Dairy products constitute the second largest sector of the organic agriculture industry in the US. And dairy cow replacement costs are second only to feed costs in magnitude for the average dairy farm: between one-third and one-fourth of the entire herd is replaced every year. In order to maximize herd lifetime productivity (and thus sustainability), dairy heifers should be raised to approximately 60% of their mature body weight and bred by 15 months, in order to calve by their second birthday. This management challenge is not a simple one, even in conventional confinement-feeding programs. Given the National Organic Program requirement that ruminant animals be managed on pasture and graze daily throughout the grazing season, heifer development within organic systems is even more challenging, and more costly than in confinement systems. The primary objective of the current proposal is to innovate new strategies for organic forage-based dairy heifer development, and then to inspire widespread adoption of these practices for enhanced farm sustainability. The central hypothesis for the research arm of the proposal is that high energy grasses in combination with a high protein condensed tannin-containing legume will maximize growth, health, and reproductive characteristics in developing organic dairy heifers, along with improved nutrient cycling and economic sustainability. Ours is a truly “integrated” project, incorporating research, outreach, and educational components of crop science, animal science, environmental science and economics in order to make organic dairy heifer development a sustainable practice in every sense of the word.

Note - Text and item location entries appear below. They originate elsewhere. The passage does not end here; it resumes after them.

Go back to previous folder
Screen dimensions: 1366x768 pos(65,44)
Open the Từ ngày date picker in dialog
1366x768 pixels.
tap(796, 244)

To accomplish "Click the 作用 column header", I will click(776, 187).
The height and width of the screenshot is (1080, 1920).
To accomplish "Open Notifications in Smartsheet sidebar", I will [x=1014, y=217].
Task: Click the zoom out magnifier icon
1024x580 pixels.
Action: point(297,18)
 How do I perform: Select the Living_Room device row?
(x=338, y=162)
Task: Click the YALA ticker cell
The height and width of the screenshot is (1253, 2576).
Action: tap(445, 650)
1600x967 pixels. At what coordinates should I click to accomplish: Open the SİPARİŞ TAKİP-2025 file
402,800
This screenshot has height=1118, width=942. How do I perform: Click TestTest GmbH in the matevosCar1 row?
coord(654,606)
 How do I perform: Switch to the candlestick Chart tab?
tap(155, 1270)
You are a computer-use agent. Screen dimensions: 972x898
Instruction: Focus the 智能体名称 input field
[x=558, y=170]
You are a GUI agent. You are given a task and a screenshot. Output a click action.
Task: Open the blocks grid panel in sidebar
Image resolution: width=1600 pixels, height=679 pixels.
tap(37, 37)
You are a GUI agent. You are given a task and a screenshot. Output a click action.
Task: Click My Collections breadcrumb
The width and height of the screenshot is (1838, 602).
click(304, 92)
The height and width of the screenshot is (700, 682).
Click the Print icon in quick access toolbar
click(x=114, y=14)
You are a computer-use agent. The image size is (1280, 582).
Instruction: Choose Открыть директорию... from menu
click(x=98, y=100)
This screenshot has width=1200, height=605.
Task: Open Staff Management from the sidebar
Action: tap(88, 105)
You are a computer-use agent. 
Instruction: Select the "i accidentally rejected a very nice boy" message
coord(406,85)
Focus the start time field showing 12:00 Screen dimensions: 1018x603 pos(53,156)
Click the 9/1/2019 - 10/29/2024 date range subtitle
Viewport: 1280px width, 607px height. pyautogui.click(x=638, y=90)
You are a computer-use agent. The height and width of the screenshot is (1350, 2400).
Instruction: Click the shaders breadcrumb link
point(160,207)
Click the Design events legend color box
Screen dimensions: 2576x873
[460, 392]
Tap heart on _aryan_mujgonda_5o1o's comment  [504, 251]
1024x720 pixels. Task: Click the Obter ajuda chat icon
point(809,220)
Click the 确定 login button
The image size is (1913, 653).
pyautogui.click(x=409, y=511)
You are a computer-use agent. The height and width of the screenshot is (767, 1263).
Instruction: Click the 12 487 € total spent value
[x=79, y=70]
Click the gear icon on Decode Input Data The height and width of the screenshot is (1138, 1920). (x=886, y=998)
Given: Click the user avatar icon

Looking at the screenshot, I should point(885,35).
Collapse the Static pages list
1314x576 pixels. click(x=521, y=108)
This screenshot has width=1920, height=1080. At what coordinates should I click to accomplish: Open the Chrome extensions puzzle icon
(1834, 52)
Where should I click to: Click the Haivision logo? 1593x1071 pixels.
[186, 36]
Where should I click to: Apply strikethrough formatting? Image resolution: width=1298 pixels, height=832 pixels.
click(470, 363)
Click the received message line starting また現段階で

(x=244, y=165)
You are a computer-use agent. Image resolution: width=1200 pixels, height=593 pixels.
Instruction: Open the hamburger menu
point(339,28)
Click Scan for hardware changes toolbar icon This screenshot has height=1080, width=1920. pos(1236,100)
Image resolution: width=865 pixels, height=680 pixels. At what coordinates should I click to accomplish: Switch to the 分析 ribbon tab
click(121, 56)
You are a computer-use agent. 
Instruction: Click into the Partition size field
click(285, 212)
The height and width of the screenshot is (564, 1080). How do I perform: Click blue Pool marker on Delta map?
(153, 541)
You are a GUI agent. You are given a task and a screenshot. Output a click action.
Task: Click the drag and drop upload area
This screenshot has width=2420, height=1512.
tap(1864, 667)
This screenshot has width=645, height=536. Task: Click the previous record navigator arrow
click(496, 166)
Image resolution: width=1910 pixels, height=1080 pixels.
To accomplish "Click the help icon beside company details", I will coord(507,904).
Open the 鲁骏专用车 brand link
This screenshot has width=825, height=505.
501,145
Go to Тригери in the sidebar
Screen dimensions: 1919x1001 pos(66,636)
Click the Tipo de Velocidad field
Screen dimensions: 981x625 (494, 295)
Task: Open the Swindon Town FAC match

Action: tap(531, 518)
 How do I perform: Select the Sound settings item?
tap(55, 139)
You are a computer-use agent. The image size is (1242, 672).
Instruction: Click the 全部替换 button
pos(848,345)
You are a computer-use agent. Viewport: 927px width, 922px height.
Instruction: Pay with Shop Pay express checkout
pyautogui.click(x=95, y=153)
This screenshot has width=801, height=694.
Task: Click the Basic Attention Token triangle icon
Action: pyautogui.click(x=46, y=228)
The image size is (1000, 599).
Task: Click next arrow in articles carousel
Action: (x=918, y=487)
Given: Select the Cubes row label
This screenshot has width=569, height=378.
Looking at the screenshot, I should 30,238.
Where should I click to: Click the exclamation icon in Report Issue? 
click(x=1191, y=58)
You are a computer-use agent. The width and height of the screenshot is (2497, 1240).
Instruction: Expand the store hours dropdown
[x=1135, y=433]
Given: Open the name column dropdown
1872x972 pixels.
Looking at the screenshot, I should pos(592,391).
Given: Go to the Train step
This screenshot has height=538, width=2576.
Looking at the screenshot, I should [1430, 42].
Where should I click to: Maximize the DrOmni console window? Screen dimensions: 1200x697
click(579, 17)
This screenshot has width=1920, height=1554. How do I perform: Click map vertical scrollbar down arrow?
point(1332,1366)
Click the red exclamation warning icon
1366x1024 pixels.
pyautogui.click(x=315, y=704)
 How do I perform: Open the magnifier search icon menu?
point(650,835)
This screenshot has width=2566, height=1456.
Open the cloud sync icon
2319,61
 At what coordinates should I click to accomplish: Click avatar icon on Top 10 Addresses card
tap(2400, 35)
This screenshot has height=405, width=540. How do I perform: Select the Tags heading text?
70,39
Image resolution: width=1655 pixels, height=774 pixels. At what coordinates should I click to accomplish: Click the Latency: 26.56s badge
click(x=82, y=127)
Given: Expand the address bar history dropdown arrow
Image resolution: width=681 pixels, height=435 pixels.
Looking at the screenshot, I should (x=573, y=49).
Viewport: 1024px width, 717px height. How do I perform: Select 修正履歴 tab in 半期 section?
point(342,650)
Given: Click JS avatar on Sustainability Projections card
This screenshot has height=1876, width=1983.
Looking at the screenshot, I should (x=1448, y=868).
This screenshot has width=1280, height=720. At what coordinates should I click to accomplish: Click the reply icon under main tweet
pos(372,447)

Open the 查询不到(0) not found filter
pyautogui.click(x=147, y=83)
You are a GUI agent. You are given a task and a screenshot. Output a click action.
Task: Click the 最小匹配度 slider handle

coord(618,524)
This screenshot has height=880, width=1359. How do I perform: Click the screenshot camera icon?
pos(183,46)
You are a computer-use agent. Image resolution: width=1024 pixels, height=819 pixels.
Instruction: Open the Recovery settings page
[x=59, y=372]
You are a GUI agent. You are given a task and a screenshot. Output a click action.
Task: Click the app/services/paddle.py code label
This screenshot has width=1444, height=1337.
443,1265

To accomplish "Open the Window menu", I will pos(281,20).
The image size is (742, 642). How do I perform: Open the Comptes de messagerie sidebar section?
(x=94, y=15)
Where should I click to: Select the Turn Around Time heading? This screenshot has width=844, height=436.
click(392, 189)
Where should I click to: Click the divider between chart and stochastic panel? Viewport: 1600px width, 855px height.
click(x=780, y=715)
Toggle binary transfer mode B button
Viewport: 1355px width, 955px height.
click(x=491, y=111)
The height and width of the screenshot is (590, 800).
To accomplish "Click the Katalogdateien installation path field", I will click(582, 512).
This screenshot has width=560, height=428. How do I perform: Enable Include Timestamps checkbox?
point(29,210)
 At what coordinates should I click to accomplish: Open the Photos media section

Cattle Methane Emissions, Nitrogen Use and Fatty Acid Processing of Legumes

Project Lead: Jennifer MacAdam

The objectives of project 1329 are to determine the methane emissions, fatty acid concentrations, rates of feed passage, and nitrogen partitioning in waste of cattle on three types of pasture (a grass, a tannin-containing legume, and a non-tannin legume) and on feedlot diets. We have evidence from previous studies and review of the literature linking these factors to improved economic and environmental sustainability. The objectives of project 1260 are basic research comparing the effects of rangeland, irrigated pastures and annually cropped irrigated land on rates microbial mineralization of carbon, and thus carbon sequestration.